The BSE Sensex is on the cusp of another round of bearishness which could lead to fall of anywhere between 1000 to 1500 points depending on the strength of the bear.
The chart of the Sensex is forming a bearish chart pattern called the descending triangle. The Nifty too is forming the same pattern but it is much clearer in the Sensex. A descending triangle is nothing but a simple display of buyers failing to take control and push prices higher. To put it differently, it shows the strength of sellers in keeping prices down.
For the bearish pattern to be confirmed the Sensex has to close below 16,800 and the Nifty below 5075. A bearish resurgence can take the Sensex all the way down to 15,500 and the Nifty to 4650.
A look at the charts (Click here for Sensex and Nifty) below will show that the Sensex and Nifty are forming a descending triangle, which is a bearish chart pattern. Both markets clearly show lower highs and the Sensex shows flat lows, while the Nifty does not. A lower high is when latest high in price is lower than the previous high in price. This shows that the buyers are not able to push down prices. A flat low is when price keep hitting a same point and bouncing up, which shows there are buyers at the level willing to take prices higher. The fact that NIFTY does have a clear flat low indicates its relative strength to the Sensex and must not be used to pick bear targets and breakdowns.
The fact that the low of the Sensex has been hit many times makes it likely that there might not be many buyers at that level near 17,000. The theory is that most buyers have bought and taken prices higher, but failed to create a strong rally. Hence when prices go below that level not only will aggressive sellers emerge, but existing buyers will sell too putting tremendous downward pressure on prices.
However, this time around prices must clear the gap shown on the chart to move down. Gaps are areas of strong demand and prices often bounce from those levels. A gap happens in the market when prices close at one level and open at a different level higher or lower as a result of demand-supply imbalance. For the Sensex the prices opened higher making the 16,800 to 17,000 level an area of high demand. Price opened nearly 200 points higher on Jan 31, 2012 at 16,965 after closing at 16,863 the previous day. Now with prices coming down that level, there could still be a bounce. Hence it’s important to wait for prices to close below 16,800 before going bearish.
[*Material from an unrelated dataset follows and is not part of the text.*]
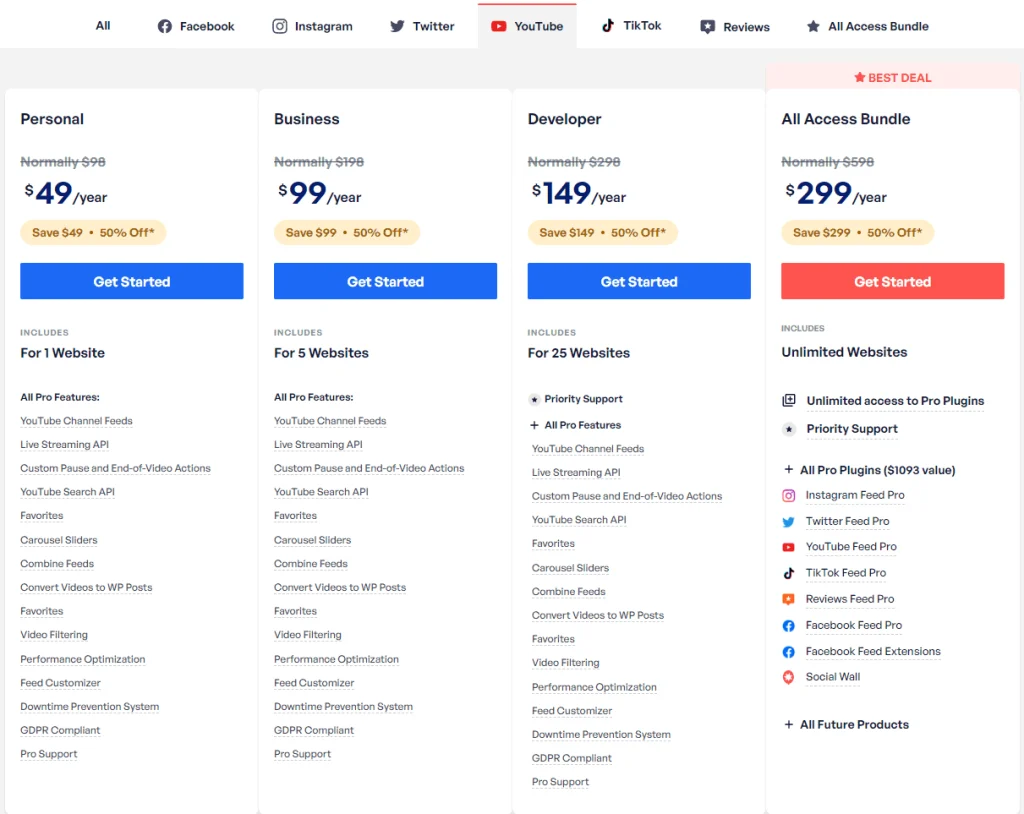Click the Reviews Feed Pro icon in the bundle
1024x814 pixels.
coord(790,599)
Usually, after prices break below the lows that form the base of the triangle they make a measured move down to a target. A measured move is calculated by taking the widest part of the triangle and applied to the base of the triangle to identify a target below. The measured move is shown by the vertical lines on the charts.
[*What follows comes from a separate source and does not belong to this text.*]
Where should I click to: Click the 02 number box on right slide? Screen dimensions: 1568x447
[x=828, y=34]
For the Sensex to make the full measured move to 15,500, it has to clear the 16,000 area. Sometimes the measured move will not reach its target. There are times when the descending triangle formation may fail and the markets can go to the apex of the triangle and fail to pick a trend and continue side ways. Its also possible for prices to rally out of the triangle, in which case the formation has failed. A close above the descending line of the triangle indicates the possibility that the formation may fail.
Also keep in mind that the bearish picture is not very clear on the Nifty chart as the lower level has not been hit many times like on the Sensex.